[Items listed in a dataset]
++++++++
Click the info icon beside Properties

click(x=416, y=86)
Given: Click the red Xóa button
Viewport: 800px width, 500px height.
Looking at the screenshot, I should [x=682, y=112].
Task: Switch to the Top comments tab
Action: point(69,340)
++++++++
_Set problem:_
Reproduce the listing above, renaming "Properties" to "Settings" and leaving every other part unchanged.

_Exercise answer:_
Click the info icon beside Settings

click(x=416, y=86)
Given: Click the red Xóa button
Viewport: 800px width, 500px height.
Looking at the screenshot, I should [x=682, y=112].
Task: Switch to the Top comments tab
Action: point(69,340)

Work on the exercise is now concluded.